# YOUR GOAL
All lines from the opening of the data to the line containing "סקירות (650, 23)" must be returned unchanged, and only those lines.

[Stored data]

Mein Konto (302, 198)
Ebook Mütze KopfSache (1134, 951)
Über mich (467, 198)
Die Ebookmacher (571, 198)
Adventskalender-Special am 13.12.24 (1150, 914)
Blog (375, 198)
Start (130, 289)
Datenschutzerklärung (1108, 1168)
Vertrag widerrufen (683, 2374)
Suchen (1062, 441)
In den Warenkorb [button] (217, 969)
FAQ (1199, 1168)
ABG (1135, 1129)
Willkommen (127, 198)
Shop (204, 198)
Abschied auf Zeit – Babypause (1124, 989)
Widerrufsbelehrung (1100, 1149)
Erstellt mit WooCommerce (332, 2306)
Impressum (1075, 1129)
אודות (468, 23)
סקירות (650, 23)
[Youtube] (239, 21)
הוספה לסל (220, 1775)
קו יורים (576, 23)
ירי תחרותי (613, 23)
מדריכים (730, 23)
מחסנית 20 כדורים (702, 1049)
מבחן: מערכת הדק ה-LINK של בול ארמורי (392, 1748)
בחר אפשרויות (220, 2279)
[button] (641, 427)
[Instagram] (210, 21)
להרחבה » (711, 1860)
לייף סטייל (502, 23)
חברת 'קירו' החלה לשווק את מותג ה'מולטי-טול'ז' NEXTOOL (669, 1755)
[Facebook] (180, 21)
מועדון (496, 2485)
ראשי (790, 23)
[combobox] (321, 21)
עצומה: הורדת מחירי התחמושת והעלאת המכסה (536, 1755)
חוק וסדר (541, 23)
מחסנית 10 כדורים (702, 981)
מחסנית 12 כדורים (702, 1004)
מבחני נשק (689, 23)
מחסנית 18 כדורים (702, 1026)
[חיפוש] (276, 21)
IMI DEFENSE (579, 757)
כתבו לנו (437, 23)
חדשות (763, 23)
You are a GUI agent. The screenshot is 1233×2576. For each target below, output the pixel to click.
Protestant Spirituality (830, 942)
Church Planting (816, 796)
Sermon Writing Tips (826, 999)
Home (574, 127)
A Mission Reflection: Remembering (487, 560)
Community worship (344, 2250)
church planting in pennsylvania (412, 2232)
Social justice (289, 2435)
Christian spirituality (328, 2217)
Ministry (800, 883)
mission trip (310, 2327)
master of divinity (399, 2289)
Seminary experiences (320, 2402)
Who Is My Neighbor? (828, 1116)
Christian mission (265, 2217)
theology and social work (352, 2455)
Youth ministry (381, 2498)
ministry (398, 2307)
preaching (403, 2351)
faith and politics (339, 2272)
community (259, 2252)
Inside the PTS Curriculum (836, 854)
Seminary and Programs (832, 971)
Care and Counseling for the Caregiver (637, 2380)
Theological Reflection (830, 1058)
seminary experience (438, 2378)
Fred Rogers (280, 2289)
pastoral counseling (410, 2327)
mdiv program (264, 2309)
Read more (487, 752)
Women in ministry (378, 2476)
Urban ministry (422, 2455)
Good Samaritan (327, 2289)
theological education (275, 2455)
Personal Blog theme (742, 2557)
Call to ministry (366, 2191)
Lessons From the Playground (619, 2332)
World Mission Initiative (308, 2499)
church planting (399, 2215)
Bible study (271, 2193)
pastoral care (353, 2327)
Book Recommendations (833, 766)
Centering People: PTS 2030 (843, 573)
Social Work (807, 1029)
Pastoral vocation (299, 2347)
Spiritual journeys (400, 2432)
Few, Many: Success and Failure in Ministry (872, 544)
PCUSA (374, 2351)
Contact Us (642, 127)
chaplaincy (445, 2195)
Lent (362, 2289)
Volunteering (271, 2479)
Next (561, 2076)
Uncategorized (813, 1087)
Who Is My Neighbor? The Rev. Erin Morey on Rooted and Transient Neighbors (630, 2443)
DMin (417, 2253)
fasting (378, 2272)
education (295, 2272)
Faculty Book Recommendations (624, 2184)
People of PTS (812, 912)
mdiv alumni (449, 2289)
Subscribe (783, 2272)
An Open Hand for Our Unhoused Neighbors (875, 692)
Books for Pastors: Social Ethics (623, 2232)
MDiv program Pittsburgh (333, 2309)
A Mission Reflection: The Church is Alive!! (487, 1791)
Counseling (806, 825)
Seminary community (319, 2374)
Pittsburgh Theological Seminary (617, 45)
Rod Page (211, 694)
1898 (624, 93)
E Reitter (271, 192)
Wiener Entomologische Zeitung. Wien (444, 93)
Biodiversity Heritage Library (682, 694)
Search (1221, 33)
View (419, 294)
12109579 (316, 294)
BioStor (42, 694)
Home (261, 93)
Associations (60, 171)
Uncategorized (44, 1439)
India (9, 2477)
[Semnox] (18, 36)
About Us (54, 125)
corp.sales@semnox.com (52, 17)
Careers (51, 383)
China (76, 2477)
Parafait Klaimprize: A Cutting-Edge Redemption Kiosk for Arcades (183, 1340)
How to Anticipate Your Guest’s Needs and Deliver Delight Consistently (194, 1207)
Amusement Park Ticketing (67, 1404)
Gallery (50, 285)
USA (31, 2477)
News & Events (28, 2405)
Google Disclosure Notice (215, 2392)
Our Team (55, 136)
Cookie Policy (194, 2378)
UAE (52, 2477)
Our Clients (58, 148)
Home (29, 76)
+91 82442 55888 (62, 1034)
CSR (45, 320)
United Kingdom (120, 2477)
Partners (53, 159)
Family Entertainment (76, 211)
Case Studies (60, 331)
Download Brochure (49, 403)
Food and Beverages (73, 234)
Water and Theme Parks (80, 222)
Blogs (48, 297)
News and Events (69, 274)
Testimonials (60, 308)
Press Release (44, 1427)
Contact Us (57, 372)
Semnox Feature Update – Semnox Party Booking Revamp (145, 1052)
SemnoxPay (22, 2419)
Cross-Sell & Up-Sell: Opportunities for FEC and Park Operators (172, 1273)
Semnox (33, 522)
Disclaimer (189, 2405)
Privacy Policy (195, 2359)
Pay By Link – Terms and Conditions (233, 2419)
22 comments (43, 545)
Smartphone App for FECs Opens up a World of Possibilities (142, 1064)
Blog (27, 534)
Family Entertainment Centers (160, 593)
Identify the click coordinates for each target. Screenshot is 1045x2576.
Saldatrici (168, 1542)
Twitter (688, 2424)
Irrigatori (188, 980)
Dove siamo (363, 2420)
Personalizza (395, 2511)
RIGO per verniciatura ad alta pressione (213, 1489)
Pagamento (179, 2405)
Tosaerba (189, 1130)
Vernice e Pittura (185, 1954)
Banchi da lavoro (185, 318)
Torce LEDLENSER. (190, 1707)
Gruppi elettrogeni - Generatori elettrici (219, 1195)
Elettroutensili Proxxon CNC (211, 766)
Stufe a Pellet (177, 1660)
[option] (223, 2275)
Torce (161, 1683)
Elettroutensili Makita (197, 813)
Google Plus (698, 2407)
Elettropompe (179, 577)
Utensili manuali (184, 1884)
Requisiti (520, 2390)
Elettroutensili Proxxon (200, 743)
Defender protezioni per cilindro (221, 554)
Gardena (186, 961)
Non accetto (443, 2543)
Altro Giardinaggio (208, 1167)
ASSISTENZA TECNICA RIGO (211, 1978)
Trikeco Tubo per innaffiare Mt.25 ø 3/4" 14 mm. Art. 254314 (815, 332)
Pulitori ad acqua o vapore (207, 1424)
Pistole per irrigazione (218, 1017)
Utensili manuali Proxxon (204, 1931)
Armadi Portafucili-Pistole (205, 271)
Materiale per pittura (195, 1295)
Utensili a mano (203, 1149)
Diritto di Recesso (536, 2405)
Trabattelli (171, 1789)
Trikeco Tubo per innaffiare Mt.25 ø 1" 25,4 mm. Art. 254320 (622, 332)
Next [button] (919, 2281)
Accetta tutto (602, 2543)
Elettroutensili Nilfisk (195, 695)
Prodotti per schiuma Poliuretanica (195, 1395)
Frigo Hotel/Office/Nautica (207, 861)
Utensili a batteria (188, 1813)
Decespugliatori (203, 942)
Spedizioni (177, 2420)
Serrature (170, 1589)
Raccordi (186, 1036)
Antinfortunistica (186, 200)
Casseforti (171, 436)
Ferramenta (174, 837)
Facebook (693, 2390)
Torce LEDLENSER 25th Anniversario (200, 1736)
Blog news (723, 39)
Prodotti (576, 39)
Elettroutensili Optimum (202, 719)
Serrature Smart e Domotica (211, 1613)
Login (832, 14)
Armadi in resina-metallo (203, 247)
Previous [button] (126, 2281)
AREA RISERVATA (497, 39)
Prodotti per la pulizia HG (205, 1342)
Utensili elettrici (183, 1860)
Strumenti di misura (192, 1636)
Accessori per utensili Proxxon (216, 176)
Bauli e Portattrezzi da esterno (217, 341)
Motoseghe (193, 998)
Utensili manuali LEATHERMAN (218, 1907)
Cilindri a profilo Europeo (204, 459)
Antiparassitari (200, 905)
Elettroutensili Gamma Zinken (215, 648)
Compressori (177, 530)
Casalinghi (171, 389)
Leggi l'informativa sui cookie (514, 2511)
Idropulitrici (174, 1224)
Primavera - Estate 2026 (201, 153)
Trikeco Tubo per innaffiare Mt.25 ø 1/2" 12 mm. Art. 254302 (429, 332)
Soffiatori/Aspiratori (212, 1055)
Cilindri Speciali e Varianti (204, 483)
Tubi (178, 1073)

# RESPONSE FOR THIS EXERCISE
Mein Konto (302, 198)
Ebook Mütze KopfSache (1134, 951)
Über mich (467, 198)
Die Ebookmacher (571, 198)
Adventskalender-Special am 13.12.24 (1150, 914)
Blog (375, 198)
Start (130, 289)
Datenschutzerklärung (1108, 1168)
Vertrag widerrufen (683, 2374)
Suchen (1062, 441)
In den Warenkorb [button] (217, 969)
FAQ (1199, 1168)
ABG (1135, 1129)
Willkommen (127, 198)
Shop (204, 198)
Abschied auf Zeit – Babypause (1124, 989)
Widerrufsbelehrung (1100, 1149)
Erstellt mit WooCommerce (332, 2306)
Impressum (1075, 1129)
אודות (468, 23)
סקירות (650, 23)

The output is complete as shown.